Le ministre portugais de la Santé appelle à la prudence sur la dépénalisation des drogues de synthèse

Le ministre portugais de la Santé, Manuel Pizarro, a appelé à « beaucoup de prudence » dans le processus de dépénalisation des drogues de synthèse afin de s’assurer que cette « bonne idée » ne finisse pas par rompre la distinction entre consommation et trafic.

Lusa Portugal
Lisbonne
M. Pizarro s’est adressé aux journalistes en marge d’un événement organisé dans le cadre de l’initiative Open Health, à Serpa, dans la municipalité de Beja, dans le sud du Portugal. [[Shutterstock/Andre Roque Almeida]]

Le ministre portugais de la Santé, Manuel Pizarro, a appelé à « beaucoup de prudence » dans le processus de dépénalisation des drogues de synthèse afin de s’assurer que cette « bonne idée » ne finisse pas par rompre la distinction entre consommation et trafic.

M. Pizarro s’est adressé aux journalistes en marge d’un événement organisé dans le cadre de l’initiative Open Health, à Serpa, dans la municipalité de Beja, dans le sud du Portugal.

« Je suis avec intérêt et de manière positive la question de l’extension de la dépénalisation aux drogues de synthèse, mais je pense qu’il faut faire preuve de beaucoup de prudence dans la manière de procéder », a-t-il ajouté.

« Il ne faut pas profiter d’une bonne idée » pour rendre les drogues de synthèse « équivalentes à toutes les autres substances addictives et interférer dans la question des quantités que chacun peut posséder et qui permettent de différencier la consommation du trafic », a-t-il poursuivi.

« Il convient de ne pas ajouter des difficultés au travail des entités policières et judiciaires sur le terrain, qui consiste à faire la distinction entre les consommateurs, qui doivent être aidés à accéder au système de santé, et les trafiquants, qui doivent être réprimés pour avoir commis un délit », a-t-il souligné, en référence au cadre juridique portugais existant, qui vise à traiter la consommation de drogues avant tout comme un problème de santé.

S’adressant aux journalistes, le ministre a également rappelé que le Portugal avait pris en 2001 « une mesure pionnière à l’échelle mondiale » en optant pour la dépénalisation de l’usage des drogues — « c’est-à-dire en distinguant ce qui doit être réprimé, durement réprimé, le trafic de drogue, de ce qui doit être traité, surtout dans le contexte de la santé, à savoir la toxicomanie et la dépendance à la drogue ».

Les propositions visant à dépénaliser les drogues de synthèse seront débattues au Parlement mardi (4 juillet).
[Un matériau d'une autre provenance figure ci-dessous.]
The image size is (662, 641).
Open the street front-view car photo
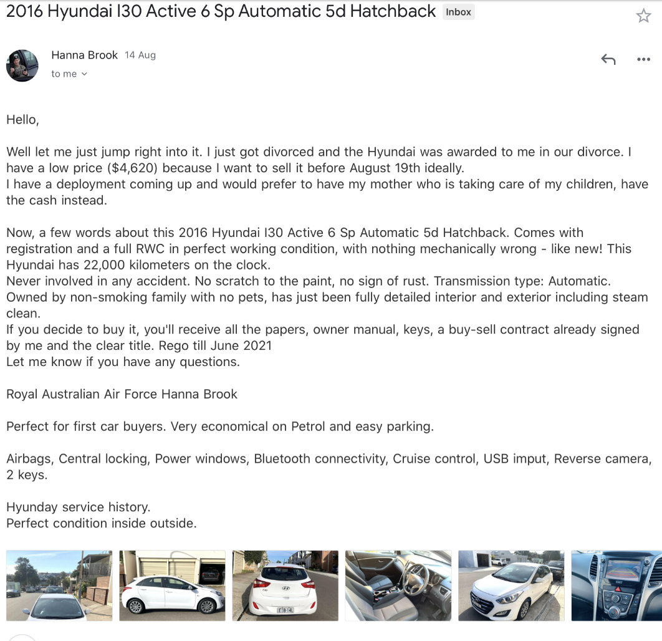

Des initiatives législatives ont été déposées par le parti socialiste (PS) au pouvoir et le parti social-démocrate (PSD), principal parti d’opposition, qui visent tous deux à assimiler les nouvelles substances psychoactives aux drogues classiques, décriminalisant ainsi la possession de petites quantités destinées à la consommation.

Les deux projets de loi mettraient à jour la législation de 1993 qui approuve les règles juridiques applicables au trafic et à la consommation de stupéfiants et de produits psychotropes afin d’éviter les disparités entre les nouvelles substances psychoactives et les drogues de synthèse et de distinguer les trafiquants des consommateurs.

Selon le « Rapport européen sur les drogues : tendances et évolutions » de 2022 publié récemment par l’Observatoire européen des drogues et des toxicomanies (OEDT), dont le siège se trouve à Lisbonne, près de sept tonnes de drogues de synthèse — des substances vendues pour leurs propriétés psychoactives, mais non contrôlées par les conventions internationales sur les stupéfiants — ont été saisies en 2020.

Le rapport fait également état de « préoccupations » concernant le chevauchement croissant entre les marchés des drogues illicites et les marchés des nouvelles substances psychoactives, notant que les consommateurs « peuvent être exposés sans le savoir à des substances à forte teneur susceptibles d’accroître le risque de surdose mortelle ou non mortelle ».

Le rapport indique qu’à la fin de l’année 2021, l’OEDT surveillait environ 880 nouvelles substances psychoactives, dont 52 ont été signalées pour la première fois en Europe en 2021. En 2020, environ 370 nouvelles substances psychoactives précédemment signalées avaient été détectées sur le marché.

En 2020, les États membres de l’UE ont réalisé 21 230 des 41 100 saisies de nouvelles substances psychoactives signalées dans l’Union européenne, en Turquie et en Norvège, pour un total de 5,1 tonnes sur les 6,9 tonnes saisies.